Document -
In this Guarantee Agreement,
unless the context otherwise requires:
(a) capitalized terms used in
this Guarantee Agreement but not defined in the preamble hereto
have the respective meanings assigned to them in
Section 1.2;
(b) a term defined anywhere
in this Guarantee Agreement has the same meaning
throughout;
(c) all references to
“the Guarantee Agreement” or “this Guarantee
Agreement” are to this Guarantee Agreement as modified,
supplemented or amended from time to time;
(d) all references in this
Guarantee Agreement to Articles and Sections are to Articles and
Sections of this Guarantee Agreement unless otherwise
specified;
(e) a term defined in the
Trust Indenture Act has the same meaning when used in this
Guarantee Agreement unless otherwise defined in this Guarantee
Agreement or unless the context otherwise requires;
(f) a reference to the
singular includes the plural and vice-versa; and
(g) the masculine, feminine
or neuter genders used herein shall include the masculine, feminine
and neuter genders.
SECTION 1.2.
Definitions.

Provided material -
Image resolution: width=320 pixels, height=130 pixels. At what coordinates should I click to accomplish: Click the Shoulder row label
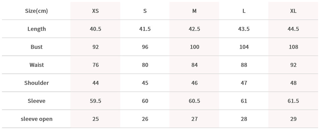(x=37, y=83)
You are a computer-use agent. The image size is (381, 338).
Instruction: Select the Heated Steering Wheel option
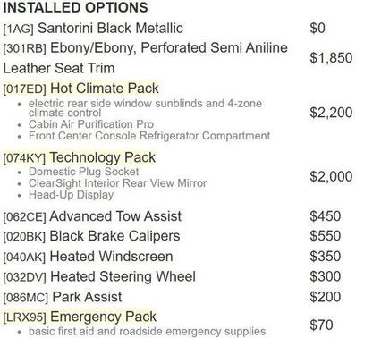click(123, 276)
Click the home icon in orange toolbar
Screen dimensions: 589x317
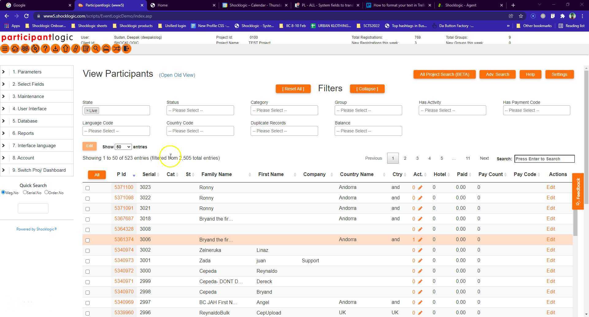click(15, 49)
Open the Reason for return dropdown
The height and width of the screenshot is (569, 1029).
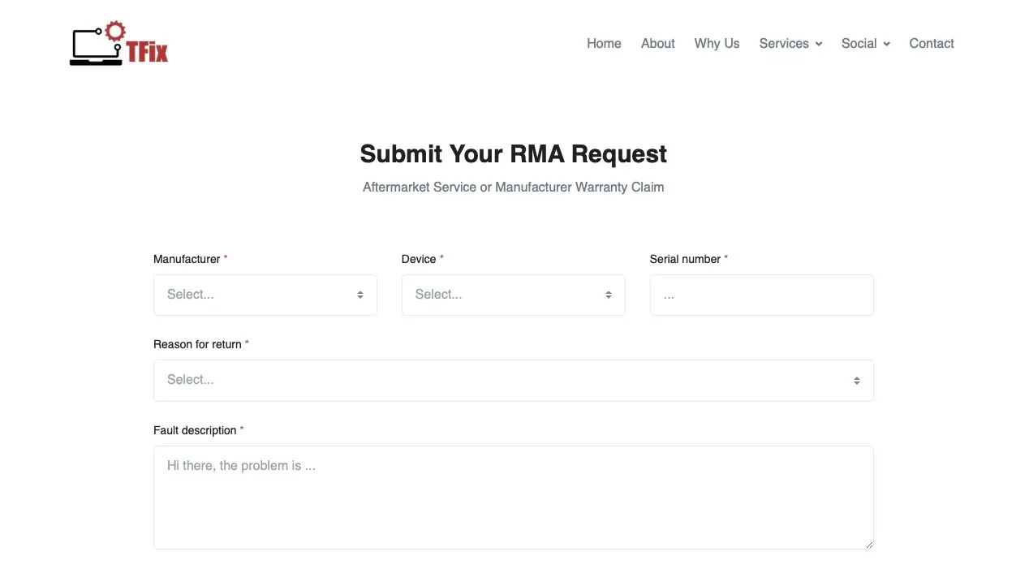[x=503, y=381]
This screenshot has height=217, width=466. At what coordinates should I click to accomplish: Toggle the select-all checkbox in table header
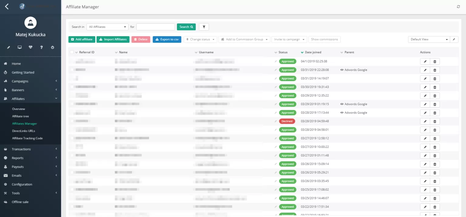72,52
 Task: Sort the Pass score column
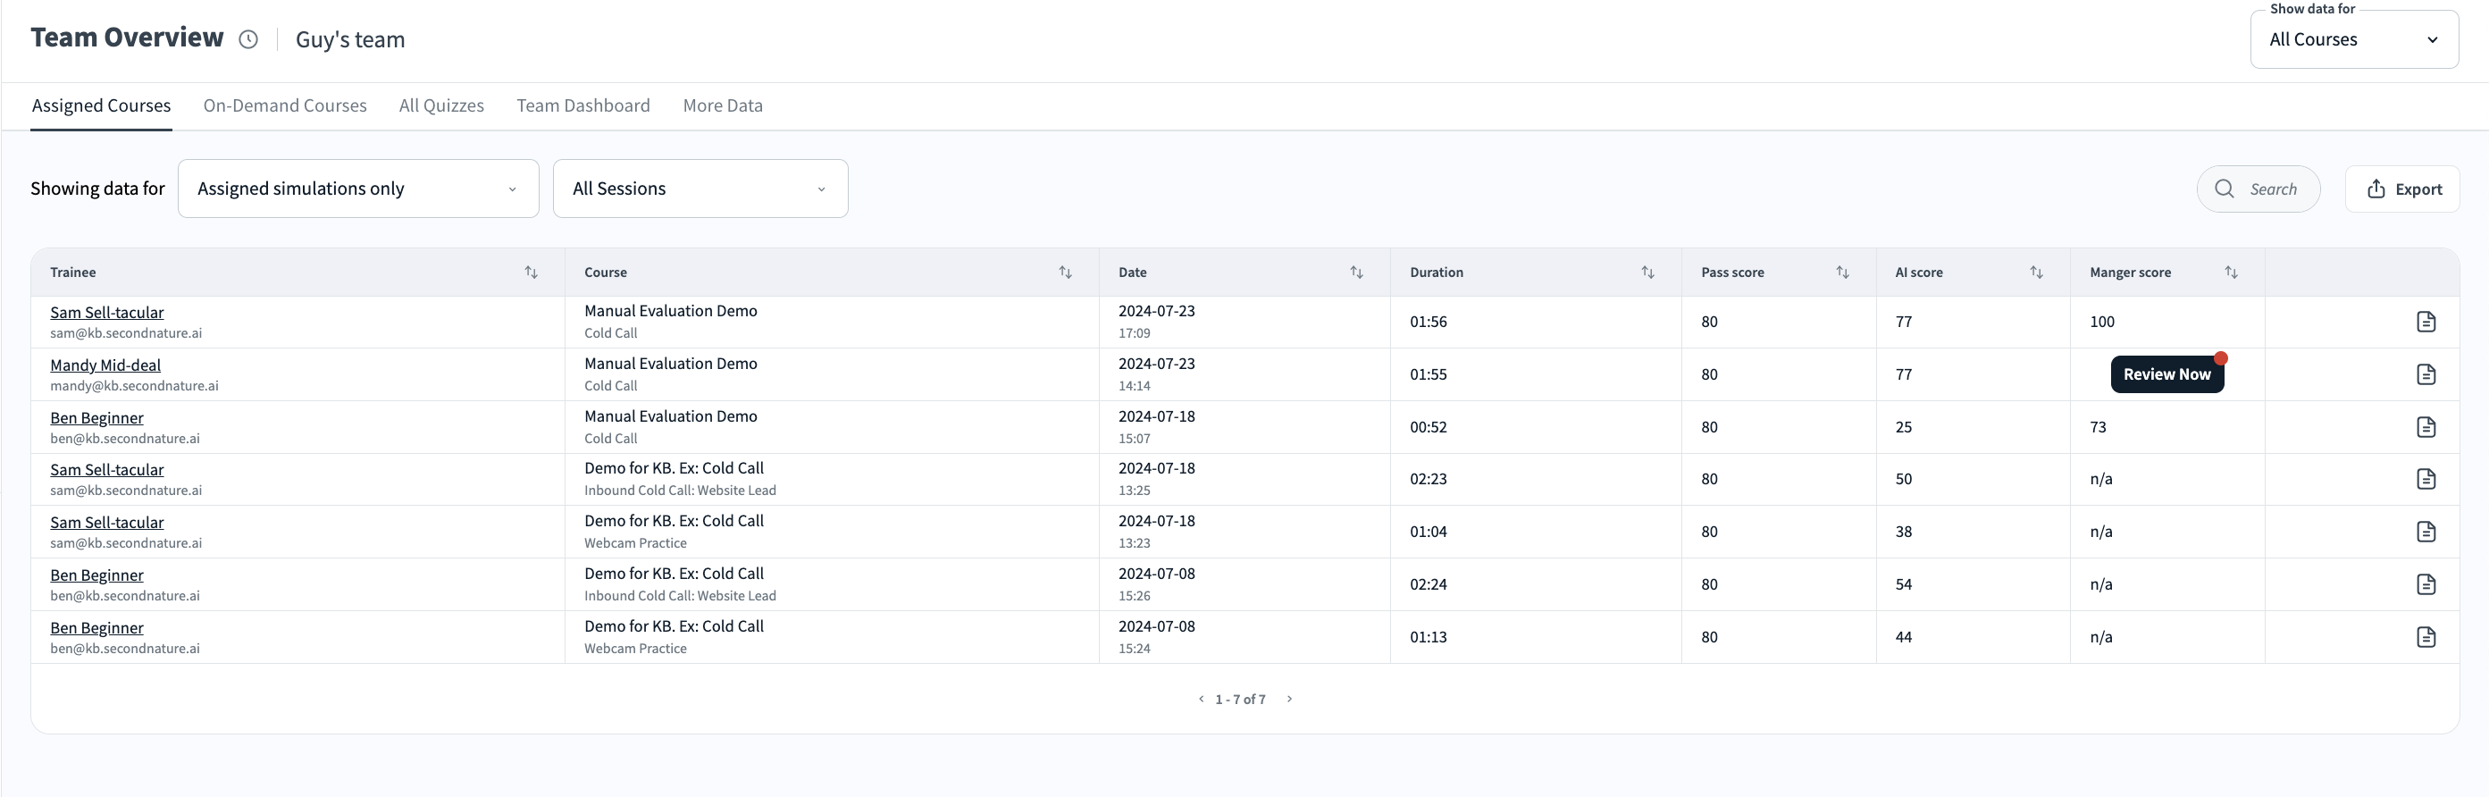coord(1842,272)
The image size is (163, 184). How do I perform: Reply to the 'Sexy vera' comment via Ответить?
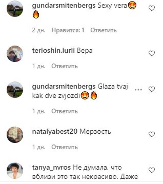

What this task involves - Write out the guarantee agreement text in full, word for word. None of the records matter for this.

Reply -
In this Guarantee Agreement,
unless the context otherwise requires:
(a) capitalized terms used in
this Guarantee Agreement but not defined in the preamble hereto
have the respective meanings assigned to them in
Section 1.2;
(b) a term defined anywhere
in this Guarantee Agreement has the same meaning
throughout;
(c) all references to
“the Guarantee Agreement” or “this Guarantee
Agreement” are to this Guarantee Agreement as modified,
supplemented or amended from time to time;
(d) all references in this
Guarantee Agreement to Articles and Sections are to Articles and
Sections of this Guarantee Agreement unless otherwise
specified;
(e) a term defined in the
Trust Indenture Act has the same meaning when used in this
Guarantee Agreement unless otherwise defined in this Guarantee
Agreement or unless the context otherwise requires;
(f) a reference to the
singular includes the plural and vice-versa; and
(g) the masculine, feminine
or neuter genders used herein shall include the masculine, feminine
and neuter genders.
SECTION 1.2.
Definitions.